:: Data under study ::

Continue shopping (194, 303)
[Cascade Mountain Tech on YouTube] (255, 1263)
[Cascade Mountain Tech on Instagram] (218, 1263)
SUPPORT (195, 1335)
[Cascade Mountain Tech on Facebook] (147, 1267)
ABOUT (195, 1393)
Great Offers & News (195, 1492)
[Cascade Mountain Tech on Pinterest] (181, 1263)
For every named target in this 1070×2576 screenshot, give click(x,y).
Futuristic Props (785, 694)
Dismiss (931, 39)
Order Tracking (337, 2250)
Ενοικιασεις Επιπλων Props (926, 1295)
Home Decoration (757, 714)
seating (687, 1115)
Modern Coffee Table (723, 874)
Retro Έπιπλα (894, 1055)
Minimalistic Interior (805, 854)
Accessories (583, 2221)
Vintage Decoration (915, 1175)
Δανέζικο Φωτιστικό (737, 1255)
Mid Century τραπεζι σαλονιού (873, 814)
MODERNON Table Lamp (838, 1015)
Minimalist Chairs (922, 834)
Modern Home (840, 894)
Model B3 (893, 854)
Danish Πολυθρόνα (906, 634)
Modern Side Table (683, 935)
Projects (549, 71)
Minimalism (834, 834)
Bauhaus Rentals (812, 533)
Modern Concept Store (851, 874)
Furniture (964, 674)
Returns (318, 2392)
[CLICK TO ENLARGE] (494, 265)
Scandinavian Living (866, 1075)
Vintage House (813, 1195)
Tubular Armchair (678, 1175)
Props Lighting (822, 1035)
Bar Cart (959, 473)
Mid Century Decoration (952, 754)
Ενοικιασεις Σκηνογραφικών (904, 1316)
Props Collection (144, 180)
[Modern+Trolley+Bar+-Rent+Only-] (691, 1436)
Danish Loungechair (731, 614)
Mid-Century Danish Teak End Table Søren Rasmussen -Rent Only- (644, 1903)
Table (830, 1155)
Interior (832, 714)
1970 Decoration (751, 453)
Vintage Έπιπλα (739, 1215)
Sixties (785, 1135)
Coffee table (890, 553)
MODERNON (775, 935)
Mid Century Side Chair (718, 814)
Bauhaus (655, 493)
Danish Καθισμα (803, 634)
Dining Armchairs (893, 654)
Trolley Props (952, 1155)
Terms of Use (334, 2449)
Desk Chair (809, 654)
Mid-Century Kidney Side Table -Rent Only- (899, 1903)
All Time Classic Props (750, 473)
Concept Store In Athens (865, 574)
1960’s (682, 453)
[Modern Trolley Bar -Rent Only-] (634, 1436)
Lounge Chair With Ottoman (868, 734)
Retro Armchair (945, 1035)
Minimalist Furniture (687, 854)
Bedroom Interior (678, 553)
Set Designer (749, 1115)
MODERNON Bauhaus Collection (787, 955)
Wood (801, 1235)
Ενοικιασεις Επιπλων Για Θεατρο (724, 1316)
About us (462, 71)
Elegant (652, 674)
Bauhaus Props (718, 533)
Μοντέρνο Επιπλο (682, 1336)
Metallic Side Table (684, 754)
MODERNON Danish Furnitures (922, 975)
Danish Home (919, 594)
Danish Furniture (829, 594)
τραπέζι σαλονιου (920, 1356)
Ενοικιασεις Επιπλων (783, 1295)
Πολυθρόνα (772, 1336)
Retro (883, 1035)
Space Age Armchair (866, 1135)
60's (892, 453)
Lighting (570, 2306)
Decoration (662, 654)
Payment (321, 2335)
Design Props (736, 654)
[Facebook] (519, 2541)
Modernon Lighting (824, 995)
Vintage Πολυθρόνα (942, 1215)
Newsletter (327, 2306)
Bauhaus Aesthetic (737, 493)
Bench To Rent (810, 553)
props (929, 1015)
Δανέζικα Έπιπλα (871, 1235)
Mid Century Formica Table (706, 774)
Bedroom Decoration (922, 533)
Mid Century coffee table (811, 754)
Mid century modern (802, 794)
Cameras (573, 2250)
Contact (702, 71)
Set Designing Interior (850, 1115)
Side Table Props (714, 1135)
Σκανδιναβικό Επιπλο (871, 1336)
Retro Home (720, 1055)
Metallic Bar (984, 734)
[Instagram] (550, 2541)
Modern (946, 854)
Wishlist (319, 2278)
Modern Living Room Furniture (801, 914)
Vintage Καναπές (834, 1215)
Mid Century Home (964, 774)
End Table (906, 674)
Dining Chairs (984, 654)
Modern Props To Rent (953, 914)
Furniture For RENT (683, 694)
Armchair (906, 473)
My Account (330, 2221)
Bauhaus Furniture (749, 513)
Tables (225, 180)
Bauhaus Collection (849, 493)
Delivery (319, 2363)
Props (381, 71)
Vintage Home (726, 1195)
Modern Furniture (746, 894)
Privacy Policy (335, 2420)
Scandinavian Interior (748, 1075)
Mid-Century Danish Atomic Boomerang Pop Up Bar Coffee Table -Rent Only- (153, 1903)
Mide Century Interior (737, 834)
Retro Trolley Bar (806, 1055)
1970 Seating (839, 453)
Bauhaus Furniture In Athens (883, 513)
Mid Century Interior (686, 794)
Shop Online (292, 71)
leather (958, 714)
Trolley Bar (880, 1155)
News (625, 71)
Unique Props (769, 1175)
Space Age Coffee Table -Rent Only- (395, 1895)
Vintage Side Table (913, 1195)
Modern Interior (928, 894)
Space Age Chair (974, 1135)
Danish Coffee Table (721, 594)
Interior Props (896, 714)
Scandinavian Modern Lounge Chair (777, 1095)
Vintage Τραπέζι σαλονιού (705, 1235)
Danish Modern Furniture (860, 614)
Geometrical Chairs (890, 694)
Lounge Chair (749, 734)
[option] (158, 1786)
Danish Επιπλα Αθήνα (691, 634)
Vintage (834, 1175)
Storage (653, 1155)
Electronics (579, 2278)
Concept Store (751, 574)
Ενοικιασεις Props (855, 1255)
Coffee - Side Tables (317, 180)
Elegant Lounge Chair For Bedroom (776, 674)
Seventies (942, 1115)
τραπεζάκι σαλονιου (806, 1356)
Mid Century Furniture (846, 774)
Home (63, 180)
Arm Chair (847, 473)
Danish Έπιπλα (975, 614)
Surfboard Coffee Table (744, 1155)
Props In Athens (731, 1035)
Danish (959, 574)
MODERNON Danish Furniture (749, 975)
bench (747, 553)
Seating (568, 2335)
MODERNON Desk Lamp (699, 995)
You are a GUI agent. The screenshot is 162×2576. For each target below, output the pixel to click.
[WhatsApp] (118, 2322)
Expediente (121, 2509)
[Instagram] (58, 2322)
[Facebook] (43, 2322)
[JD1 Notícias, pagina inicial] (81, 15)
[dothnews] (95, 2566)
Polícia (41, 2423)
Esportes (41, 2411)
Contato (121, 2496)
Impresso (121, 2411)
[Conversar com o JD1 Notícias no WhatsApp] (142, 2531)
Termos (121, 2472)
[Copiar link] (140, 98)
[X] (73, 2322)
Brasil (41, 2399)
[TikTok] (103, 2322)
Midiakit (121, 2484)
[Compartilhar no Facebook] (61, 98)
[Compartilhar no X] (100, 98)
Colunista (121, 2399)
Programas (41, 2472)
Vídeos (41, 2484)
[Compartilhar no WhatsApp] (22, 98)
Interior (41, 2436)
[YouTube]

:::

● Task statement
From the records above, pull every line that has the string "Retro" and copy it.

● Answer space
Retro Έπιπλα (894, 1055)
Retro Armchair (945, 1035)
Retro (883, 1035)
Retro Home (720, 1055)
Retro Trolley Bar (806, 1055)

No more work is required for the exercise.